* PERGUNTAS A RESPONDER *
• a. Transcreva do texto sobre saúde mental o trecho que vai de "Ao mesmo tempo, as" até "vez de enfraquecê-los.", inclusive.
• b. Dê continuidade ao texto sobre saúde mental a partir do ponto em que ele termina.

* TEXTO DO EXERCÍCIO *
>>>

Ao mesmo tempo, as redes podem ser espaços potentes de encontro. Elas aproximam pessoas, democratizam informações sobre saúde mental, ajudam a romper o isolamento, criam comunidades de apoio e ampliam o acesso ao conhecimento. Quando usadas com consciência, podem fortalecer vínculos em vez de enfraquecê-los.

Celso Cristiano: “Os atendimentos me tornou mais sensível à complexidade das pessoas e mais comprometido com uma prática baseada no respeito, na ética e na humanidade.”

3) O que o motivou a escrever seu livro? E quais são os principais tópicos que você aborda na sua obra?

O livro nasceu do desejo de aproximar reflexões cotidianas das pessoas. Muitas vezes, o conhecimento produzido nos atendimentos ou até na universidade permanece distante da vida cotidiana. Minha intenção foi construir uma linguagem acessível, sem abrir mão da profundidade.

A obra convida o leitor a refletir sobre temas como sofrimento humano, relações afetivas, identidade, pertencimento, luto, autocuidado, saúde mental, vulnerabilidade, desigualdades sociais e os desafios de existir em um tempo marcado pela velocidade e pela exigência constante de desempenho.

<<<

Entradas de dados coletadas
>>>

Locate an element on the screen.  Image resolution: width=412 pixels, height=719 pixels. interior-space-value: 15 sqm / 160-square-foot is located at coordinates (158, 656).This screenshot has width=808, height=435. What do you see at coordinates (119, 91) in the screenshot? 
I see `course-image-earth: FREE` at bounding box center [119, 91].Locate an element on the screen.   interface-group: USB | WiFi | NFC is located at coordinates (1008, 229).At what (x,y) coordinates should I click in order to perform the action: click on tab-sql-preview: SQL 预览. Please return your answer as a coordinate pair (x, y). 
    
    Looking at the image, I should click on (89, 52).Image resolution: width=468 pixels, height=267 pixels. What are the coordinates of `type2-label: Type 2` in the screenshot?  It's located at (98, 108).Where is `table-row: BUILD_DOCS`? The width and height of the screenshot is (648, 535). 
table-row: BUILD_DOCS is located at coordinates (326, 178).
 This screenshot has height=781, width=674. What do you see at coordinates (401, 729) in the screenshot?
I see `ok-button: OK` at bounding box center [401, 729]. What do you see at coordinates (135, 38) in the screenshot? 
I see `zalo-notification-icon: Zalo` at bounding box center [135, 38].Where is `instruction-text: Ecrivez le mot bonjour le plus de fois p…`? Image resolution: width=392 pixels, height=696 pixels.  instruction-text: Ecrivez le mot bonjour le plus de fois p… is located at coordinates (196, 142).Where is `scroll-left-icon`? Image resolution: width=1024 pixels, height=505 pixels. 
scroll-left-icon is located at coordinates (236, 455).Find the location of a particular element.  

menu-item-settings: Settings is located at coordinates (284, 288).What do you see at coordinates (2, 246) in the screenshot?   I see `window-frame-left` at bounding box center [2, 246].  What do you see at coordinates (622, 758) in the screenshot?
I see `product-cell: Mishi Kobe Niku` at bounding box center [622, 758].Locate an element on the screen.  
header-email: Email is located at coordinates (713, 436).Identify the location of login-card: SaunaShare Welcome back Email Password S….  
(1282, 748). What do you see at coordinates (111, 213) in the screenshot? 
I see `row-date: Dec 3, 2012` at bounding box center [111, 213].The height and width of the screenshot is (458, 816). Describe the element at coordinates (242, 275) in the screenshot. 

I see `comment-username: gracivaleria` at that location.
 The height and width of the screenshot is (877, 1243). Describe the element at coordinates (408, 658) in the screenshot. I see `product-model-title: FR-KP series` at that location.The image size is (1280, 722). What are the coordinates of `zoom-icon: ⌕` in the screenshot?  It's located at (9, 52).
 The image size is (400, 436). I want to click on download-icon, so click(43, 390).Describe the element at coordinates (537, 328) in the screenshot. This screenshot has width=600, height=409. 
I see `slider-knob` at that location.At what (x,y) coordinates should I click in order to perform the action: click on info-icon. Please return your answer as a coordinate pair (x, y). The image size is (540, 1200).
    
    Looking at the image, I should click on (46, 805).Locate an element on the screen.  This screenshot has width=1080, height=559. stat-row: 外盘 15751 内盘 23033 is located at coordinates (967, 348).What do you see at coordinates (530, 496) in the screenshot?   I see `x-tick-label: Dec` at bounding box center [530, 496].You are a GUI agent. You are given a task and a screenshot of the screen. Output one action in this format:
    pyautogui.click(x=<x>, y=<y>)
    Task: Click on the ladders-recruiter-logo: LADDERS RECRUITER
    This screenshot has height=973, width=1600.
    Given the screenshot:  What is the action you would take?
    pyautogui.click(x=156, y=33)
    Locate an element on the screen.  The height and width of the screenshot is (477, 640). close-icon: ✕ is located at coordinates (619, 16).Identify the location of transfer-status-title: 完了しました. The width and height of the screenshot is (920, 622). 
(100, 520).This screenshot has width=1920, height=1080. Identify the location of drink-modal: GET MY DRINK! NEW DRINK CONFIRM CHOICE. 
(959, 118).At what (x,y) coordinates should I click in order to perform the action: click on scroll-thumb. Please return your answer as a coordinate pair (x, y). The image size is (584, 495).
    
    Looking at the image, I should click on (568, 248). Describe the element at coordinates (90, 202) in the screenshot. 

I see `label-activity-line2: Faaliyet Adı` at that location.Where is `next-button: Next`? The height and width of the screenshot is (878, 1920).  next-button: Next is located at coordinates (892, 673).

<<<

* RESPOSTAS POR TAREFA *
• a.
Ao mesmo tempo, as redes podem ser espaços potentes de encontro. Elas aproximam pessoas, democratizam informações sobre saúde mental, ajudam a romper o isolamento, criam comunidades de apoio e ampliam o acesso ao conhecimento. Quando usadas com consciência, podem fortalecer vínculos em vez de enfraquecê-los.

• b.
Mais do que oferecer respostas prontas, o livro procura criar perguntas que ajudem cada pessoa a compreender melhor sua própria história e sua maneira de estar no mundo.

4) O que sua jornada enquanto Terapeuta Familiar mudou em você? Como você encarava o mundo antes de assumir essa profissão, e como o vê atualmente?

A Terapia Familiar me ensinou que nenhuma história pode ser resumida ao comportamento de alguém. Hoje compreendo que, antes de qualquer julgamento, existe uma trajetória, um contexto, perdas, afetos e condições de vida que precisam ser considerados.

Talvez a maior transformação tenha sido aprender a escutar. Escutar sem pressa, sem a necessidade de oferecer soluções imediatas e sem reduzir a experiência humana a diagnósticos.

Também passei a enxergar com mais clareza como os sofrimentos individuais estão profundamente ligados às questões sociais. Não existe saúde mental desconectada das condições de trabalho, da moradia, da educação, do acesso à saúde, da segurança e do direito de existir com dignidade.

Os atendimentos me tornou mais sensível à complexidade das pessoas e mais comprometido com uma prática baseada no respeito, na ética e na humanidade.

Celso Cristiano: “A Filosofia amplia nossa capacidade de pensar criticamente, de reconhecer diferentes modos de viver e de evitar respostas simplistas para problemas complexos.”

5) De que maneira a Filosofia, historicamente, contribui para a Psicologia?

A Filosofia é uma das grandes bases da Psicologia. Muito antes da Psicologia existir como ciência, filósofos já se perguntavam o que é o ser humano, o que é a consciência, a liberdade, o sofrimento, o desejo, o sentido da vida e a ética.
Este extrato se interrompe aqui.